Print all of the data exactly, with no line missing.

═══ Source information ═══

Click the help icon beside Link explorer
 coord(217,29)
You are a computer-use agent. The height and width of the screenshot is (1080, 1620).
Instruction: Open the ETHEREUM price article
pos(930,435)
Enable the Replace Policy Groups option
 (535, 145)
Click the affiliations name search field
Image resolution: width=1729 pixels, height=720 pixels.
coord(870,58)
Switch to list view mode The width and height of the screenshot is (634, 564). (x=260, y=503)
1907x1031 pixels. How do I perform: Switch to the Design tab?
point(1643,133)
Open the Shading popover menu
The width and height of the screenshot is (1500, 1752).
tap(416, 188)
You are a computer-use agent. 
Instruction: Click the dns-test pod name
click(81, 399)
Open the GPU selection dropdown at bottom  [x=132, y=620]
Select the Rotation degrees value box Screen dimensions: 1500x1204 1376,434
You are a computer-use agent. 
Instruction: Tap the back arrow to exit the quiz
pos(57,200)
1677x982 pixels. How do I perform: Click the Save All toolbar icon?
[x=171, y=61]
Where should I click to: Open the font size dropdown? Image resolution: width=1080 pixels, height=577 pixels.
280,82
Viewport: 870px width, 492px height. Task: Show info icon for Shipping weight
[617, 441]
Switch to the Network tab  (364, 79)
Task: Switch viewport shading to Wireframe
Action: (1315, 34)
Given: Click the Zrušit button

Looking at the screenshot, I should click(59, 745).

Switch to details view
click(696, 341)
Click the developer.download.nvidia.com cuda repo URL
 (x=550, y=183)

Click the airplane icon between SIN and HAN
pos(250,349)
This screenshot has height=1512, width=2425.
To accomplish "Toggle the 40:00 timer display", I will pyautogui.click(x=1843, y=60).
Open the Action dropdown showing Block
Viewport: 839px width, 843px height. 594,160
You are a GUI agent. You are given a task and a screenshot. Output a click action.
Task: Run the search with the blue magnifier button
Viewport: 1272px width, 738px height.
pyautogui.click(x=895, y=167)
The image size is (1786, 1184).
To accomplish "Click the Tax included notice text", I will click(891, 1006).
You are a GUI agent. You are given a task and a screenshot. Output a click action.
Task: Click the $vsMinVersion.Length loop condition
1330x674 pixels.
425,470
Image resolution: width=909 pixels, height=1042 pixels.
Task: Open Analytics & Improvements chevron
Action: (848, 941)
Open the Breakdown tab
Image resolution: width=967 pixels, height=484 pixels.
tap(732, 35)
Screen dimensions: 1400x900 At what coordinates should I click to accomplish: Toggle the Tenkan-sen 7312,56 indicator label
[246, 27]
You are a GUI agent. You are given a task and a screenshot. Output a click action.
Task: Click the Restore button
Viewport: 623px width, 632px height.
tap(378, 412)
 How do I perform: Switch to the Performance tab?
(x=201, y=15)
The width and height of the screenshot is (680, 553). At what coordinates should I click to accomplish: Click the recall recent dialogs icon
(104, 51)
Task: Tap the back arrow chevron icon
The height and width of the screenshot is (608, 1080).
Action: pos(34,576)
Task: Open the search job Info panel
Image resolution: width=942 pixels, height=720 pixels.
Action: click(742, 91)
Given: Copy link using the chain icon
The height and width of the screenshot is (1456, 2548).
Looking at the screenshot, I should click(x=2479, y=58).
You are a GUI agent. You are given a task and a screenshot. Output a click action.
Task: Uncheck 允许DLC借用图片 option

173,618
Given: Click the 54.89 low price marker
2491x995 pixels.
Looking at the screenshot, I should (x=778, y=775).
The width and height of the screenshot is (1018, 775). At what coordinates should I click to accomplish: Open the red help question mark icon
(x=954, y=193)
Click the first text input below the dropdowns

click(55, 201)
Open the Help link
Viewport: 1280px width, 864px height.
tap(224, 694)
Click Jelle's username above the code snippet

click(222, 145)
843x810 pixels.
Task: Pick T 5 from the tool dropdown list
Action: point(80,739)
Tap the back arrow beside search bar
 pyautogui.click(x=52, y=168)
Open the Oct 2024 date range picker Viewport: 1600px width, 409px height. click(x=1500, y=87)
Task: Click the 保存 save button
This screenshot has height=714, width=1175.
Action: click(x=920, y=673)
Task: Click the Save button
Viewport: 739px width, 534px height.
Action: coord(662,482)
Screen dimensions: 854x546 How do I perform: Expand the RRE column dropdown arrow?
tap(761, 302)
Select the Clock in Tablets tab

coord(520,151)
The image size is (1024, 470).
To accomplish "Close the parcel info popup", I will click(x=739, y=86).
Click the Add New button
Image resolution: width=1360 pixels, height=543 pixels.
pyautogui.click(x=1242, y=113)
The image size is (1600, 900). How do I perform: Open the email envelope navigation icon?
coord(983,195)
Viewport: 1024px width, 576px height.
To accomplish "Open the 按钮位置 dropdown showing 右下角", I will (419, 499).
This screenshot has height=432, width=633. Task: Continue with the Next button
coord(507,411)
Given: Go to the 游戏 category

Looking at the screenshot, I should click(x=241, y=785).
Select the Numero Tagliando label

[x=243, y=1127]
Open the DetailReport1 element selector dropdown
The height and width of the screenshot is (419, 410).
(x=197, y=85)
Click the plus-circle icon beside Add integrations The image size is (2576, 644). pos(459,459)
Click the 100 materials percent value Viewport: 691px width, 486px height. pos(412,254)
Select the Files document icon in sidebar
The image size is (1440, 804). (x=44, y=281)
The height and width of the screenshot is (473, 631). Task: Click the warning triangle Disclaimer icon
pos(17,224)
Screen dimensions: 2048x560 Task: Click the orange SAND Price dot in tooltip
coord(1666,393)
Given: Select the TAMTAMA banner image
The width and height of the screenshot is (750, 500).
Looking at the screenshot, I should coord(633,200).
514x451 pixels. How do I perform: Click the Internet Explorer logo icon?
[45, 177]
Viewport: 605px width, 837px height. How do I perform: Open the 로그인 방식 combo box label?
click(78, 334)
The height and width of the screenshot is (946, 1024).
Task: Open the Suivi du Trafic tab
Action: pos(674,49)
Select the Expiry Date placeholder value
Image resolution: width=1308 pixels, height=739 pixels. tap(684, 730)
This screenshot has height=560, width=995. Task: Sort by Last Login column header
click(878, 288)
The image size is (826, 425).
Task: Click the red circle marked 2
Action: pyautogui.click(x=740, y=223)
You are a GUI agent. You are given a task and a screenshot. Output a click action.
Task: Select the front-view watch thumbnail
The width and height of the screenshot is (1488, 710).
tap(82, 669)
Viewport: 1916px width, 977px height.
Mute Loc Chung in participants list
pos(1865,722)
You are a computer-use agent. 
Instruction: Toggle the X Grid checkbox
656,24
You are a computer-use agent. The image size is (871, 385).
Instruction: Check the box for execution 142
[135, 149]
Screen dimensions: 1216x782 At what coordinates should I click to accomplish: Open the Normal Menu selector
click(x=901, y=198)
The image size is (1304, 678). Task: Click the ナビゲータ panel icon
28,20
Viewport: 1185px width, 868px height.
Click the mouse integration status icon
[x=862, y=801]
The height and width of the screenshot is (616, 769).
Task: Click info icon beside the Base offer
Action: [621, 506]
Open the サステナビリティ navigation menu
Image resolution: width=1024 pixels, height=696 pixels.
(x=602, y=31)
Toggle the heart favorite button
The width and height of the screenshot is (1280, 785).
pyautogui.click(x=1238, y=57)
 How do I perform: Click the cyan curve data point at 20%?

═══

» Task result:
Click the help icon beside Link explorer
 coord(217,29)
You are a computer-use agent. The height and width of the screenshot is (1080, 1620).
Instruction: Open the ETHEREUM price article
pos(930,435)
Enable the Replace Policy Groups option
 (535, 145)
Click the affiliations name search field
Image resolution: width=1729 pixels, height=720 pixels.
coord(870,58)
Switch to list view mode The width and height of the screenshot is (634, 564). (x=260, y=503)
1907x1031 pixels. How do I perform: Switch to the Design tab?
point(1643,133)
Open the Shading popover menu
The width and height of the screenshot is (1500, 1752).
tap(416, 188)
You are a computer-use agent. 
Instruction: Click the dns-test pod name
click(81, 399)
Open the GPU selection dropdown at bottom  [x=132, y=620]
Select the Rotation degrees value box Screen dimensions: 1500x1204 1376,434
You are a computer-use agent. 
Instruction: Tap the back arrow to exit the quiz
pos(57,200)
1677x982 pixels. How do I perform: Click the Save All toolbar icon?
[x=171, y=61]
Where should I click to: Open the font size dropdown? Image resolution: width=1080 pixels, height=577 pixels.
280,82
Viewport: 870px width, 492px height. Task: Show info icon for Shipping weight
[617, 441]
Switch to the Network tab  (364, 79)
Task: Switch viewport shading to Wireframe
Action: (1315, 34)
Given: Click the Zrušit button

Looking at the screenshot, I should click(59, 745).

Switch to details view
click(696, 341)
Click the developer.download.nvidia.com cuda repo URL
 (x=550, y=183)

Click the airplane icon between SIN and HAN
pos(250,349)
This screenshot has height=1512, width=2425.
To accomplish "Toggle the 40:00 timer display", I will pyautogui.click(x=1843, y=60).
Open the Action dropdown showing Block
Viewport: 839px width, 843px height. 594,160
You are a GUI agent. You are given a task and a screenshot. Output a click action.
Task: Run the search with the blue magnifier button
Viewport: 1272px width, 738px height.
pyautogui.click(x=895, y=167)
The image size is (1786, 1184).
To accomplish "Click the Tax included notice text", I will click(891, 1006).
You are a GUI agent. You are given a task and a screenshot. Output a click action.
Task: Click the $vsMinVersion.Length loop condition
1330x674 pixels.
425,470
Image resolution: width=909 pixels, height=1042 pixels.
Task: Open Analytics & Improvements chevron
Action: (848, 941)
Open the Breakdown tab
Image resolution: width=967 pixels, height=484 pixels.
tap(732, 35)
Screen dimensions: 1400x900 At what coordinates should I click to accomplish: Toggle the Tenkan-sen 7312,56 indicator label
[246, 27]
You are a GUI agent. You are given a task and a screenshot. Output a click action.
Task: Click the Restore button
Viewport: 623px width, 632px height.
tap(378, 412)
 How do I perform: Switch to the Performance tab?
(x=201, y=15)
The width and height of the screenshot is (680, 553). At what coordinates should I click to accomplish: Click the recall recent dialogs icon
(104, 51)
Task: Tap the back arrow chevron icon
The height and width of the screenshot is (608, 1080).
Action: pos(34,576)
Task: Open the search job Info panel
Image resolution: width=942 pixels, height=720 pixels.
Action: click(742, 91)
Given: Copy link using the chain icon
The height and width of the screenshot is (1456, 2548).
Looking at the screenshot, I should click(x=2479, y=58).
You are a GUI agent. You are given a task and a screenshot. Output a click action.
Task: Uncheck 允许DLC借用图片 option

173,618
Given: Click the 54.89 low price marker
2491x995 pixels.
Looking at the screenshot, I should (x=778, y=775).
The width and height of the screenshot is (1018, 775). At what coordinates should I click to accomplish: Open the red help question mark icon
(x=954, y=193)
Click the first text input below the dropdowns

click(55, 201)
Open the Help link
Viewport: 1280px width, 864px height.
tap(224, 694)
Click Jelle's username above the code snippet

click(222, 145)
843x810 pixels.
Task: Pick T 5 from the tool dropdown list
Action: point(80,739)
Tap the back arrow beside search bar
 pyautogui.click(x=52, y=168)
Open the Oct 2024 date range picker Viewport: 1600px width, 409px height. click(x=1500, y=87)
Task: Click the 保存 save button
This screenshot has height=714, width=1175.
Action: click(x=920, y=673)
Task: Click the Save button
Viewport: 739px width, 534px height.
Action: coord(662,482)
Screen dimensions: 854x546 How do I perform: Expand the RRE column dropdown arrow?
tap(761, 302)
Select the Clock in Tablets tab

coord(520,151)
The image size is (1024, 470).
To accomplish "Close the parcel info popup", I will click(x=739, y=86).
Click the Add New button
Image resolution: width=1360 pixels, height=543 pixels.
pyautogui.click(x=1242, y=113)
The image size is (1600, 900). How do I perform: Open the email envelope navigation icon?
coord(983,195)
Viewport: 1024px width, 576px height.
To accomplish "Open the 按钮位置 dropdown showing 右下角", I will (419, 499).
This screenshot has height=432, width=633. Task: Continue with the Next button
coord(507,411)
Given: Go to the 游戏 category

Looking at the screenshot, I should click(x=241, y=785).
Select the Numero Tagliando label

[x=243, y=1127]
Open the DetailReport1 element selector dropdown
The height and width of the screenshot is (419, 410).
(x=197, y=85)
Click the plus-circle icon beside Add integrations The image size is (2576, 644). pos(459,459)
Click the 100 materials percent value Viewport: 691px width, 486px height. pos(412,254)
Select the Files document icon in sidebar
The image size is (1440, 804). (x=44, y=281)
The height and width of the screenshot is (473, 631). Task: Click the warning triangle Disclaimer icon
pos(17,224)
Screen dimensions: 2048x560 Task: Click the orange SAND Price dot in tooltip
coord(1666,393)
Given: Select the TAMTAMA banner image
The width and height of the screenshot is (750, 500).
Looking at the screenshot, I should coord(633,200).
514x451 pixels. How do I perform: Click the Internet Explorer logo icon?
[45, 177]
Viewport: 605px width, 837px height. How do I perform: Open the 로그인 방식 combo box label?
click(78, 334)
The height and width of the screenshot is (946, 1024).
Task: Open the Suivi du Trafic tab
Action: pos(674,49)
Select the Expiry Date placeholder value
Image resolution: width=1308 pixels, height=739 pixels. tap(684, 730)
This screenshot has height=560, width=995. Task: Sort by Last Login column header
click(878, 288)
The image size is (826, 425).
Task: Click the red circle marked 2
Action: pyautogui.click(x=740, y=223)
You are a GUI agent. You are given a task and a screenshot. Output a click action.
Task: Select the front-view watch thumbnail
The width and height of the screenshot is (1488, 710).
tap(82, 669)
Viewport: 1916px width, 977px height.
Mute Loc Chung in participants list
pos(1865,722)
You are a computer-use agent. 
Instruction: Toggle the X Grid checkbox
656,24
You are a computer-use agent. The image size is (871, 385).
Instruction: Check the box for execution 142
[135, 149]
Screen dimensions: 1216x782 At what coordinates should I click to accomplish: Open the Normal Menu selector
click(x=901, y=198)
The image size is (1304, 678). Task: Click the ナビゲータ panel icon
28,20
Viewport: 1185px width, 868px height.
Click the mouse integration status icon
[x=862, y=801]
The height and width of the screenshot is (616, 769).
Task: Click info icon beside the Base offer
Action: [621, 506]
Open the サステナビリティ navigation menu
Image resolution: width=1024 pixels, height=696 pixels.
(x=602, y=31)
Toggle the heart favorite button
The width and height of the screenshot is (1280, 785).
pyautogui.click(x=1238, y=57)
 How do I perform: Click the cyan curve data point at 20%?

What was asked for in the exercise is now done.